_Text section:_
============

Even insects that consume plants are fairly poor sources of carotenoids (I can post that paper again if necessary, but it should also be in the archives somewhere) and if there is something depleting the carotenoids (like egg production) then the levels in the animal's bodies decline (this even occurs in chickens as stored carotenoids (like lutein and beta carotene) are depeleted for egg production in laying hens even to the point where thier skin color lightens). We already get around this to some extent due to how the vitamin A in the supplements is supplied as beta carotene. The amount supplied in this fashion depends on the supplement, the dusting routine and the of course the item being dusted with small insects like ffs retaining proportionally more than larger insects. So to some extent we should be looking at other carotenoids if we are looking to supplement the frogs as the diet already tends to contain beta carotene from at least one source. (this is the thought tract that originally led me to astaxanthin after rejecting several other readily available carotenoids for various reasons) but I digress.. 
Adding carotenoids to the media to gut load the adult flies makes me hesitant based on the other data and the coloration of the abdominal region could be due to staining from the carotenoid (I would feel better if someone checked it out via a microscope), but we also have to consider that the flies may have a rapid gut transit time which limits the adult flies viable period of being gutloaded. (This appears to be variable depending on a number of factors in the literature). 

Enough rambling on this topic for the moment. 

Ed


----------



## sports_doc (Nov 15, 2004)

I love the discussion but it always makes me wonder wouldnt it be 'better' to just simply mortar and pestle the carrot flakes, spirulina, paprika, naturose, ect ect and add as a dusting powder?

I too have noticed I can really slow ff production with too much 'stuff' added to media as experimentation, esp spirulina, and since the actual 
benefits to the frogs (unless we are feeding larvae regularly- which I am not simply b/c it is an extra step that I dont wish to take) is in question by feeding ff's from enhanced media.

? :? ?

S


----------



## Ed (Sep 19, 2004)

============

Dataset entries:
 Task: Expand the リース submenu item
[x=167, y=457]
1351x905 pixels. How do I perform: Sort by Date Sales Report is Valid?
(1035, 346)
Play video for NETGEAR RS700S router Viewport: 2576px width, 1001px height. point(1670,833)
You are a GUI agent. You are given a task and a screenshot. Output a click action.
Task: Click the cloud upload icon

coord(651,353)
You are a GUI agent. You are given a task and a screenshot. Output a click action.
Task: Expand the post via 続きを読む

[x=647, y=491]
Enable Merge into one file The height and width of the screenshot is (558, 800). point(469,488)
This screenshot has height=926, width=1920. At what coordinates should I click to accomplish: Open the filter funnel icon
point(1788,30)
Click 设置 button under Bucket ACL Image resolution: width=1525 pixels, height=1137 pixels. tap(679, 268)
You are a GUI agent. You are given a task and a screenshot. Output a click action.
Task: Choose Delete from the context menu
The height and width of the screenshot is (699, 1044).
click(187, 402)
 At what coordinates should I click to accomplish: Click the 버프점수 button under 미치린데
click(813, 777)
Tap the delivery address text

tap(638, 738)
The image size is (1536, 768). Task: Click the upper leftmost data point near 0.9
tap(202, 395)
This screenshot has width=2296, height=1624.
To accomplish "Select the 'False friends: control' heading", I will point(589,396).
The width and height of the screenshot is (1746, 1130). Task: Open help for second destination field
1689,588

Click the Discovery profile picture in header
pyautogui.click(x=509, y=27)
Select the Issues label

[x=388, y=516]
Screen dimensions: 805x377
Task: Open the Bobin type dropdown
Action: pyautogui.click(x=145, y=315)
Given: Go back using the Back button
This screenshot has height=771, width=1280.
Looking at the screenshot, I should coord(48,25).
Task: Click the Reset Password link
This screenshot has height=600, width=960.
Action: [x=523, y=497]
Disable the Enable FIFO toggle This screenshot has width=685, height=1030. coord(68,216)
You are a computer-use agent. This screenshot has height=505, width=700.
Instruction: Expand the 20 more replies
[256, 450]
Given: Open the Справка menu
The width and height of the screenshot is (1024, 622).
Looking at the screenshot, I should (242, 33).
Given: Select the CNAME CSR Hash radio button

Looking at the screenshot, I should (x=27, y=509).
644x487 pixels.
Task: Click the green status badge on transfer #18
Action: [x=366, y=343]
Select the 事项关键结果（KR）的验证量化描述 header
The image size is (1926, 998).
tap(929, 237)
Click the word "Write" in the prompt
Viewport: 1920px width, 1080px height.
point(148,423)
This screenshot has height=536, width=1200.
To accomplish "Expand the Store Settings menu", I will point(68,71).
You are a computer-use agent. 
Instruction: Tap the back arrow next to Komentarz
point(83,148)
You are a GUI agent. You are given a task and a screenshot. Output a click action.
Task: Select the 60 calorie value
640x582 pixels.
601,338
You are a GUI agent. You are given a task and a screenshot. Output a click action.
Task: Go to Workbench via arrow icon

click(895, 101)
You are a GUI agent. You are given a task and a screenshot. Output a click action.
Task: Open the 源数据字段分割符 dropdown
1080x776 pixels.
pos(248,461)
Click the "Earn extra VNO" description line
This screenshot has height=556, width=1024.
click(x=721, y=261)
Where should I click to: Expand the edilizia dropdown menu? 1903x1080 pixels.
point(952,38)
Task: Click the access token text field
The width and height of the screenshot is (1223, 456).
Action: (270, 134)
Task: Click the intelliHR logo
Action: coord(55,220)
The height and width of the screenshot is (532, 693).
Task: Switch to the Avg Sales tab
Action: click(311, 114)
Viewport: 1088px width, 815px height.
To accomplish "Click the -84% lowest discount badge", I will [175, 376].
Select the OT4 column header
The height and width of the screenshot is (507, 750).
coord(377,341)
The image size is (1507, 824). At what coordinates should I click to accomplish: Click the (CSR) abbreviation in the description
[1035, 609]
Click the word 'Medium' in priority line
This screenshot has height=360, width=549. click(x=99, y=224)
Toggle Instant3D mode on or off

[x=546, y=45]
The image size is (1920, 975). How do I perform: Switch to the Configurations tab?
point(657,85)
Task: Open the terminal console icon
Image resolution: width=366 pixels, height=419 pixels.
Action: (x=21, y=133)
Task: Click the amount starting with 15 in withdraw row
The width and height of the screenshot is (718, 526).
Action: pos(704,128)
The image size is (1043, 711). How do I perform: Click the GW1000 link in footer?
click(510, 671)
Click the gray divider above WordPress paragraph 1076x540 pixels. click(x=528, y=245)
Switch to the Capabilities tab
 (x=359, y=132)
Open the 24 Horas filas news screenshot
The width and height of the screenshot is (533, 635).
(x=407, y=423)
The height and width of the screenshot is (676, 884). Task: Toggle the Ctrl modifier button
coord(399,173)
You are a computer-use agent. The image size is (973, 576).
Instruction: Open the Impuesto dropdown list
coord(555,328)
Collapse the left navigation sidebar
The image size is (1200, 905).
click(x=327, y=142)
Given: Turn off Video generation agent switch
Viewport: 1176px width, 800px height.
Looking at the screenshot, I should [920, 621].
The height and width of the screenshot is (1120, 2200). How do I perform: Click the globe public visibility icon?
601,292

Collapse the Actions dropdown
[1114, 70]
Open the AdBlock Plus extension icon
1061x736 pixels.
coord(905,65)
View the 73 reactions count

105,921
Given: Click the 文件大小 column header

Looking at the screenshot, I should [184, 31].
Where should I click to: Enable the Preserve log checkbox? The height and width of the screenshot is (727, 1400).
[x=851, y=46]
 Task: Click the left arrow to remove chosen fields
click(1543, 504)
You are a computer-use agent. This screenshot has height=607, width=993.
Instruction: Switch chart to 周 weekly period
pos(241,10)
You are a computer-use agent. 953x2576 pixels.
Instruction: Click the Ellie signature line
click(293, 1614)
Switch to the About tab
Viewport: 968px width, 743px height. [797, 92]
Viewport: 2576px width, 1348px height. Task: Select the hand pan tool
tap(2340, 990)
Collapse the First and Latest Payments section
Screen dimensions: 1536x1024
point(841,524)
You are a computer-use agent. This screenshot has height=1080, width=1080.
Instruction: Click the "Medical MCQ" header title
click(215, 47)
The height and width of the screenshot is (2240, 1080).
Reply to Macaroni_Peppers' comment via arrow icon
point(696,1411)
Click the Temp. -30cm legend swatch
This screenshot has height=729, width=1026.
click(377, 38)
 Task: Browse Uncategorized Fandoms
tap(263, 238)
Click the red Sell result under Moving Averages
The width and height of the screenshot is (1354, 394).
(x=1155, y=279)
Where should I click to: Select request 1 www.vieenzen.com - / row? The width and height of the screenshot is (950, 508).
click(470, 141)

============

_Explore the material:_
• 1. Answer these questions about the forum thread on carotenoids in frog diets.
(a) What happens to the skin color of laying hens when their stored carotenoids are used up for egg production?
(b) In what form is the vitamin A in the supplements supplied?
(c) Which added ingredient does sports_doc single out as slowing fruit fly production?
• 2. Write the next part of the forum thread on carotenoids in frog diets, starting after its final line.

_Expected results:_
• 1.
(a) It lightens.
(b) As beta carotene.
(c) Spirulina.

• 2.
The observed decreases in production when different items are added to the media are not surprising given that changes in the protien level can increase demand for different vitamins and if these vitamins are then not in sufficient quantity growth (and therefore production) is changed. (see http://jn.nutrition.org/cgi/reprint/77/3/355.pdf for some discussion)

Ed


----------



## Corpus Callosum (Apr 7, 2007)

sports_doc said:


> I love the discussion but it always makes me wonder wouldnt it be 'better' to just simply mortar and pestle the carrot flakes, spirulina, paprika, naturose, ect ect and add as a dusting powder?


I use spirulina as a dusting powder in addition to the naturose, repcal, & herptivite, good results in my frogs yellows and oranges so far..


----------



## Ed (Sep 19, 2004)

So should we have a ad hoc nutrition discussion friday night at the bar? 

Ed


----------



## Corpus Callosum (Apr 7, 2007)

Either that or we start talking clay with Matt!


----------



## Ed (Sep 19, 2004)

I think the two are linked.... 

Ed


----------



## KeroKero (Jun 13, 2004)

As long as there is beer, I'm there. Too bad I couldn't get the shirt ideas done for this weekend  There were a couple of them... probably the most fun were the ones based around the idea that I was dirty :lol:


----------



## Ed (Sep 19, 2004)

cough, cough, cough.... I have multiple straight lines trying to get out..... 

I think I'll tell Rich at Black Jungle about that one.....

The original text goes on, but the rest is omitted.